Kidnapping: un mal normalisé par l’impunité en Haïti

Kidnapping, cet anglicisme qui, de 2004 à 2006, se forge une place dans le vocabulaire haïtien est depuis sa réapparition en 2019 dans l’actualité quotidienne du pays. Tandis que les autorités étatiques se montrent impuissantes, le nombre de victimes ne cesse d’augmenter. Considérant le comportement des citoyens, on dirait qu’ils s’y adaptent. Ils s’y préparent, comme aux catastrophes naturelles.

Votée au Sénat de la République le jeudi 27 novembre 2008, et à la Chambre des députés le jeudi 22 janvier 2009, la loi condamnant l’enlèvement, la séquestration et la prise d’otages de personnes a été publiée dans le journal officiel de la République, Le Moniteur, le vendredi 20 mars 2009. Les législateurs condamnent fermement cette nouvelle forme de criminalité apparue en 2004 en Haïti. D’où, son article 293-1 stipule : « Seront punis de quinze à vingt-cinq ans de travaux forcés, ceux qui, sans être revêtus de l’autorité publique, sans un ordre légitime des autorités constituées et hors des cas prévus par la loi, se seront emparés, par ruse ou persuasion, de gré ou de force, d’une personne quelconque, l’auront enlevée et séquestrée, en vue d’obtenir une rançon ou non. » En cas de circonstances aggravantes, comme, lorsque les faits ci-dessus auront été précédés, accompagnés ou suivis de violences, de tortures corporelles, de viol ou d’agression sexuelle, la peine sera celle des travaux forcés à perpétuité, prévu en son article 293-2. 

On dirait que cette loi dont l’objectif était d’apporter réponse aux actes de kidnapping qui affligent les familles haïtiennes, notamment celles de la zone métropolitaine de Port-au-Prince des chocs psychologiques est en veilleuse. Les kidnappeurs agissent en toute impunité. Laquelle impunité confère aux kidnappeurs le sentiment d’être intouchables, et à la population haïtienne, le sentiment d’accommodation et d’adaptation. En Haïti aujourd’hui, hormis la conscience, rien n’empêche à quelqu’un  d’avoir recours au kidnapping pour s’enrichir facilement.

En effet, l’affaire d’Evelyne Sincère qui a suscité l’indignation et la colère de toutes les couches vives de la nation haïtienne illustre les conséquences néfastes de l’impunité. Kidnappée le 29 octobre et retrouvée morte le 1er novembre 2020 à Delmas 24 dans une décharge à ordures,  Evelyne Sincère, âgée de 22 ans à l’époque, aurait confié à Obeb Joseph, alias « Kiki », son prétendu petit ami, que son père était responsable d’une église et possédait un commerce de pièces automobiles. Kiki, ayant informé ses deux complices, Evald Domerçant et Michel Jerry Domerçant, ils ont, d’après ce qu’ils ont déclaré à la Direction centrale de la police judiciaire (DCPJ), ensemble mis sur pieds un plan visant à soutirer de l’argent à la famille de la victime. Il est à noter qu’à cette époque, les cas de kidnapping non élucidés étaient déjà en vogue dans le pays.

Au chapitre XII du sixième livre de « De l’Esprit des Lois » publié en 1758 par Charles Louis de Secondat, dit Montesquieu, on trouve : « Qu’on examine la cause de tous les relâchements, on verra qu’elle vient de l’impunité des crimes… » En effet, en Haïti aujourd’hui, l’impunité entraine une chute considérable de la morale populaire.
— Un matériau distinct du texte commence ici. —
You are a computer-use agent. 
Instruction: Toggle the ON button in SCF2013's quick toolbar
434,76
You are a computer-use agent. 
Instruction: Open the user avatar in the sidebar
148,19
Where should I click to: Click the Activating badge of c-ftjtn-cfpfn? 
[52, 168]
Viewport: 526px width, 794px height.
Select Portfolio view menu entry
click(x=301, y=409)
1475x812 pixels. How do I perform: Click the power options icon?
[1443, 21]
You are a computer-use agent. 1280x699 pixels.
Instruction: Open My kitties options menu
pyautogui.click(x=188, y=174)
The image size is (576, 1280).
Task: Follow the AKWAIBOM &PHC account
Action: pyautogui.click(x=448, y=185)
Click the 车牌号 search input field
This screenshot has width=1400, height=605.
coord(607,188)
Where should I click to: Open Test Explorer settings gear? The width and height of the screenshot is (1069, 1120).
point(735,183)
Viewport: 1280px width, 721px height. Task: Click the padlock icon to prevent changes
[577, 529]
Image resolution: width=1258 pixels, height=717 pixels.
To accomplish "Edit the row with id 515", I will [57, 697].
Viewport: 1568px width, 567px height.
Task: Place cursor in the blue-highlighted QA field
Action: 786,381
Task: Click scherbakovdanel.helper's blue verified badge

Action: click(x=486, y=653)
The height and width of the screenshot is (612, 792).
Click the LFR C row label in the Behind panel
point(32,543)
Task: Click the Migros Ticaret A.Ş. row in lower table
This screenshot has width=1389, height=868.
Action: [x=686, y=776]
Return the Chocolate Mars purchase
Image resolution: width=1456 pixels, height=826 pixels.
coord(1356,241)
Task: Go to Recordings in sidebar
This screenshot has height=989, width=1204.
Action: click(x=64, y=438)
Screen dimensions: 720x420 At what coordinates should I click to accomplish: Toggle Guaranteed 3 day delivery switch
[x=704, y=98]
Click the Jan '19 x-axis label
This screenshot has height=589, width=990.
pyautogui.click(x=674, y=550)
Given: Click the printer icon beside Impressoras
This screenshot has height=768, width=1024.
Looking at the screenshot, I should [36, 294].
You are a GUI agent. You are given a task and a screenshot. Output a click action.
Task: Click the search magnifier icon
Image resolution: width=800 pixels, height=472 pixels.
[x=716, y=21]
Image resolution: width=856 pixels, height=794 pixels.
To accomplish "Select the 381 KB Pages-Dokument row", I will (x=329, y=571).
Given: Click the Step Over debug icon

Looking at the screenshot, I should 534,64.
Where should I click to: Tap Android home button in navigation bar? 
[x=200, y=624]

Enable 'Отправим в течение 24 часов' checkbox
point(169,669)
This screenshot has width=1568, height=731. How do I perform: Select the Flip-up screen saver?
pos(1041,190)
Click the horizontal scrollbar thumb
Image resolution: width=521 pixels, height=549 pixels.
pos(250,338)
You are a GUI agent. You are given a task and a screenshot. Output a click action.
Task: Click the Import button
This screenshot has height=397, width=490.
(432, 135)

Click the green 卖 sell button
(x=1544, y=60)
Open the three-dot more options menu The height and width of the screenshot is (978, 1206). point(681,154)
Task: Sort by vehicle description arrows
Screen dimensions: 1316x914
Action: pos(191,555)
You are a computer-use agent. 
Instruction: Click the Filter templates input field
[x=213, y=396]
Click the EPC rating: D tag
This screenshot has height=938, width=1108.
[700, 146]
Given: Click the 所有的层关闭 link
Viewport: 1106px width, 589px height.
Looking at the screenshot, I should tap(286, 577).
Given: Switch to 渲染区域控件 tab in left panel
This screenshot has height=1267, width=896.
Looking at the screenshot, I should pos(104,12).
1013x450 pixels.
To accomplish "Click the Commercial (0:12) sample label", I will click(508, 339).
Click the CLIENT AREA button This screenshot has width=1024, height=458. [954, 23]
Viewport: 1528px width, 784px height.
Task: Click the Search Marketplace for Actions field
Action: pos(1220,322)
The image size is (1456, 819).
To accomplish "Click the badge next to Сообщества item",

Dans une vidéo devenue virale sur tous les réseaux sociaux, on a pu constater une foule de personnes de toutes les catégories d’âge confondues, massées lors d’une distribution de produits alimentaires organisée par Wilson Joseph, allias « Lanmò San Jou », le puissant chef du groupe de gangs « 400 Mawozo » opérant à la Croix-des-Bouquets. Malgré leurs actes horribles, « Lanmò 100 jou » et sa bande de criminelles sont considérés comme des leaders dans leur quartier. Pourtant, la réalité n’est pas trop différente dans les autres quartiers populaires où règne le banditisme. 

C’est un fait : l’impunité étant trop perdurée dans le pays, le kidnapping fait partie de notre quotidien. La population haïtienne à qui mieux mieux, s'accommode malgré  elle  à cette alarmante réalité. Tout le monde n’attend que son tour. S’il y a quelqu’un en Haïti aujourd’hui qui ne craint pas d’être enlevé, c’est peut-être le kidnappeur lui-même. Par ailleurs,  plus la réponse tarde à venir, plus les racines de cet arbre vénéneux seront profondes et nombreuses.